Any tree can be embedded into the Poincaré disk with arbitrarily low distortion, whereas embedding a tree into Euclidean space requires distortion that grows with the number of nodes.

Figures (8)

  • Figure 1: The HyperTopo Architecture pipeline I designed. Features are extracted by DINOv2 and projected into three distinct geometric manifolds before decoding.
  • Figure 2: Figure 2: Qualitative results from the Euclidean Baseline. Note the fragmentation (confetti-like predictions) in the red masks on the right, indicating high $\beta_0$ error.

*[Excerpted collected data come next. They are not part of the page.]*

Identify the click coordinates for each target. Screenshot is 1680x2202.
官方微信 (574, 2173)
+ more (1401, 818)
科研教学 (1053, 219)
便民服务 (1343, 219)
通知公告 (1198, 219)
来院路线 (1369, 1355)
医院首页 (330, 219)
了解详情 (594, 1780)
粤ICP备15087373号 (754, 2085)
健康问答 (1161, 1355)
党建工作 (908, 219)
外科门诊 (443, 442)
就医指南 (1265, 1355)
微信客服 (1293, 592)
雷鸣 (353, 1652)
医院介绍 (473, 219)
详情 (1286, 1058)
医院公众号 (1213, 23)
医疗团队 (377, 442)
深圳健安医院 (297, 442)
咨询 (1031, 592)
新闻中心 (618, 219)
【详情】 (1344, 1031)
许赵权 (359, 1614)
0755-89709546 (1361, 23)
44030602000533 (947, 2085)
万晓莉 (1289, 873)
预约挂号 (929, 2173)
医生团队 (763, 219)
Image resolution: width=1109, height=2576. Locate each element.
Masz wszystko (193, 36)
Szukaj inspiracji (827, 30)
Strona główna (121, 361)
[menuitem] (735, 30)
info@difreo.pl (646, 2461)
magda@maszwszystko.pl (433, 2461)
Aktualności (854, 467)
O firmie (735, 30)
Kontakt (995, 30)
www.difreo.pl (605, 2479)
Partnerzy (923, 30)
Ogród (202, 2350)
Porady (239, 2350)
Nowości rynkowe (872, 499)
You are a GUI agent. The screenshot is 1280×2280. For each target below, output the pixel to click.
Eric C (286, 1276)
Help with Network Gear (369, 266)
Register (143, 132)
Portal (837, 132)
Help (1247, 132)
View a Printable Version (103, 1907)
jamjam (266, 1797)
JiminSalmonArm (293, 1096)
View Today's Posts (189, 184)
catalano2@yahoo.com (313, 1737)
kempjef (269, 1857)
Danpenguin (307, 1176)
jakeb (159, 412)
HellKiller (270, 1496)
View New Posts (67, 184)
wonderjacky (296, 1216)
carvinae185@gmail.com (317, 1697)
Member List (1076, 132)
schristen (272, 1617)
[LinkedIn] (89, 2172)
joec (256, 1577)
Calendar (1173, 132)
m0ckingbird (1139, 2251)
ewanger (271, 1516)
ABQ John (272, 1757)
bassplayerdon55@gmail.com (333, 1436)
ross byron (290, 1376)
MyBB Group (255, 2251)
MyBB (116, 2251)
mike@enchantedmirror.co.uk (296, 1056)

  • Figure 3: Figure 3: Comparison of Euclidean vs. Naive HES. Note that while HES improves hole detection ($\Delta \beta_1$), it initially degrades Dice scores due to feature space fragmentation caused by the aggressive hyperbolic constraint ($\tau=0.1$).
  • Figure 4: Figure 4: Comparison of Euclidean vs. Tuned HyperTopo (HES High). With $\tau=0.2$ and optimized weights, the HyperTopo model (Green) recovers performance, beating the baseline in Dice and maintaining superior topological metrics.
  • Figure 5: Figure 5: Qualitative results for Naive H$\oplus$E$\oplus$S. While it captures necrotic holes (improved $\beta_1$), the overall mask integrity is poor, leading to lower Dice scores.